Bush Receives “F” For Environmental Issues on LCV 2003 Presidential Report Card
FOR IMMEDIATE RELEASE JUNE 24, 2003 11:16 PM CONTACT: League of Conservation Voters Josh Galper, Dan Vicuña (202) 454-4678 WASHINGTON - June 24 - League of Conservation Voters President Deb Callahan announced today that LCV gave President George W. Bush an “F” on the organization’s 2003 Report Card on the administration’s performance on environmental issues.
The Report Card, which focused on Bush’s performance from the beginning of his term through the midway point, calculated the failing grade by taking into account a number of factors, including appointments, administrative and executive actions, and legislative initiatives.
LCV is the leading, nonpartisan political voice of the national environmental movement, and it periodically issues a report card on the performance of the president, both Democratic and Republican alike.
“President Bush is well on his way to compiling the worst environmental record of any president in the history of our nation,” said Callahan. “Bush’s dismal Report Card is dominated by a disturbing trend: time after time, Bush favors corporate interests over the public’s interest in a clean, safe and healthy environment. Under the Bush administration, corporate polluters have been allowed to write the laws.”

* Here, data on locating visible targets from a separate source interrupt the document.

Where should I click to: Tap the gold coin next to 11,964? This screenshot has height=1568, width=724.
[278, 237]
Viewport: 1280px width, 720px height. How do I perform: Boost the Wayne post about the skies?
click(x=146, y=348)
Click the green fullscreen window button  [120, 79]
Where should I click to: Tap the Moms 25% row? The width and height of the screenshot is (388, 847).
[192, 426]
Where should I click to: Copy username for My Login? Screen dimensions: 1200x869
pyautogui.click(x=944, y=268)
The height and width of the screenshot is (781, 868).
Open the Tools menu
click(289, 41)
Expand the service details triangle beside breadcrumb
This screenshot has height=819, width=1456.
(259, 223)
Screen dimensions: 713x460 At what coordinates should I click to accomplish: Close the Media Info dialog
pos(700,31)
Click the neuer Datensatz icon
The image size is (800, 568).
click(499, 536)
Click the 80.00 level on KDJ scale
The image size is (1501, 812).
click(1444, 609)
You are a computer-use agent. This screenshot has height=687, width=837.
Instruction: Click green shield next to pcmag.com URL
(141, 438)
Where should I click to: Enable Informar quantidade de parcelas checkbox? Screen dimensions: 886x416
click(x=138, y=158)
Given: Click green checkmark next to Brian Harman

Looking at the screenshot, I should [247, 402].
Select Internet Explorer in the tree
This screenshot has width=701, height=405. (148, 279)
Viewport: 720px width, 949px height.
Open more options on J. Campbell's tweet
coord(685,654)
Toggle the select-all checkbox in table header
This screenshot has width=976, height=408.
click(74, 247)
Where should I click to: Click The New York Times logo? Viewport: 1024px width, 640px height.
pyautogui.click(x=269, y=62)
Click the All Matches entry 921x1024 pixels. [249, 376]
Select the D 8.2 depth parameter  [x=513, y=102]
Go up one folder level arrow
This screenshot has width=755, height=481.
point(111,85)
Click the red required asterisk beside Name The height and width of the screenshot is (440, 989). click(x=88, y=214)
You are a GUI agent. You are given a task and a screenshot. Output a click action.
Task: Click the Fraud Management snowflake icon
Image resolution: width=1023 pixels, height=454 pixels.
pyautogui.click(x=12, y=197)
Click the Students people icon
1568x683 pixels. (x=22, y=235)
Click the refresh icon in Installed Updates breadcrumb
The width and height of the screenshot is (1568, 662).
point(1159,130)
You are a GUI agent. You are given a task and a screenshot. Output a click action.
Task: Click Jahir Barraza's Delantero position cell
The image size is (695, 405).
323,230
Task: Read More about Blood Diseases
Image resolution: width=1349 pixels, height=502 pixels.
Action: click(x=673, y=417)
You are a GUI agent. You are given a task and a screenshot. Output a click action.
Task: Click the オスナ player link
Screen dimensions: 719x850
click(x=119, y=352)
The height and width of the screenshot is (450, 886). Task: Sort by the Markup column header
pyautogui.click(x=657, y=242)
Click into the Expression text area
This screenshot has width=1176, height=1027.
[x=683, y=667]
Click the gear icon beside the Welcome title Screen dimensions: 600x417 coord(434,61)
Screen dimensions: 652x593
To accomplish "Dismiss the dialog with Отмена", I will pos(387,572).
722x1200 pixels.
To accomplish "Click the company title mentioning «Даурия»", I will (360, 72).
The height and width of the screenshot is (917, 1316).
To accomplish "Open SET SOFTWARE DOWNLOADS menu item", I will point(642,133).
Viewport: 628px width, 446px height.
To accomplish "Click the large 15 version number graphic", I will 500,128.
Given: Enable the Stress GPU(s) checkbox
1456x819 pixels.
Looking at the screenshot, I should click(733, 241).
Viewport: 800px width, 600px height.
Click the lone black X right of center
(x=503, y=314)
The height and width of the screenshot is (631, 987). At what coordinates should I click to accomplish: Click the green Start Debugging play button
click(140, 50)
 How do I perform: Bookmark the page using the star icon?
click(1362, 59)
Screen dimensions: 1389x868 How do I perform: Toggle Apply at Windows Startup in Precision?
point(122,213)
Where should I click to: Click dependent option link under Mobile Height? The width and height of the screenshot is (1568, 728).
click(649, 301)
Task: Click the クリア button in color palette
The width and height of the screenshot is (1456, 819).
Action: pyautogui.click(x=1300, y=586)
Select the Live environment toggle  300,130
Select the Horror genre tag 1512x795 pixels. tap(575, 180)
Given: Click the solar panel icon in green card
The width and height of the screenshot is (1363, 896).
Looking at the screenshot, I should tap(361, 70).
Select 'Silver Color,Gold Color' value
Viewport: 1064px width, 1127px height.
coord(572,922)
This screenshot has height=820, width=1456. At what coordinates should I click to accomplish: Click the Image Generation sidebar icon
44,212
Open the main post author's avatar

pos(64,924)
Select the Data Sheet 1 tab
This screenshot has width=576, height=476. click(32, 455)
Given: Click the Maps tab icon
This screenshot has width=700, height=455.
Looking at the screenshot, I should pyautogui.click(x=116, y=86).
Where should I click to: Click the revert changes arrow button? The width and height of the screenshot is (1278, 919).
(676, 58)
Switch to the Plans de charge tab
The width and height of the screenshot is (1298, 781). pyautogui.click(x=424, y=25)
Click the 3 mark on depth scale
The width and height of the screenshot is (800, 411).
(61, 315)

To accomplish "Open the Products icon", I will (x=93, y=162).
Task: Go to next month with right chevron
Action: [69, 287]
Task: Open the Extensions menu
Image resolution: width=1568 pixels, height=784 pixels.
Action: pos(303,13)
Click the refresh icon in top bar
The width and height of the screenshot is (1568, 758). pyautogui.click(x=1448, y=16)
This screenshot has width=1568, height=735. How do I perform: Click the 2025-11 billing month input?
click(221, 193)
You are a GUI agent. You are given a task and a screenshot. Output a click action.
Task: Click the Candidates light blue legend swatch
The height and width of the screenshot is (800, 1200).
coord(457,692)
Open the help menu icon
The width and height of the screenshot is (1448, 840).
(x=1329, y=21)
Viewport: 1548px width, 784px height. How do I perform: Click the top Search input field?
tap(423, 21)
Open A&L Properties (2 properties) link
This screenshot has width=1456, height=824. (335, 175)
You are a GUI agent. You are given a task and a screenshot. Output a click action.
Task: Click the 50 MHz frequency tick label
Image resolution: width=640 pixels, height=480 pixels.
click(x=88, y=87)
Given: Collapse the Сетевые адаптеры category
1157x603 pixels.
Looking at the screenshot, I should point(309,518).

The Report Card found that, since taking office, Bush has assaulted environmental protections on all fronts, including air, water, land and wildlife. In particular, the Bush administration has attacked, weakened or undermined laws providing clean air, clean water, and toxic waste cleanups. Primary beneficiaries of these actions have been timber, mining, oil and gas, and real estate development companies.
The Bush administration has waged this campaign through funding cuts, arcane procedural methods, and deceptive rhetoric to advance its anti-environment, pro-corporate agenda, according to the Report Card.
For example, the Bush administration has cut enforcement for key environmental programs through steadily slashing budgets. Consequently, environmental laws that should otherwise be enforced by the Bush administration lie dormant on the books for lack of funding.
In the case of toxic waste, for example, the Bush administration has opposed requiring polluters to clean up their own messes at toxic waste sites – unlike Presidents Ronald Reagan, George H.W. Bush and Bill Clinton. In fact, Bush has begun to use taxpayer money to pay for the mess of corporate polluters and to cut back overall on cleaning up existing sites.
The Bush administration has also targeted a series of complex regulations that barely register on the American public’s radar screen to drastically reduce clean air and water protections, and increase industry exploitation of public lands, the Report Card reveals.
The administration has proposed regulatory changes, for example, to weaken a significant provision of the Clean Air Act called “new source review,” which currently requires older, more polluting industrial plants to upgrade pollution controls when they renovate or expand in such a way that increases emissions of pollutants.
Meanwhile, fraudulently named legislation has become the norm. In 2002, Bush proposed the “Clear Skies” initiative, which would weaken public health protections of the current Clean Air Act, while replacing them with insufficient standards and actually increasing toxic emissions like mercury and sulfur.
Another initiative, the so-called “Healthy Forests” proposal, would open up 20 million acres of national forests to logging and waive environmental laws.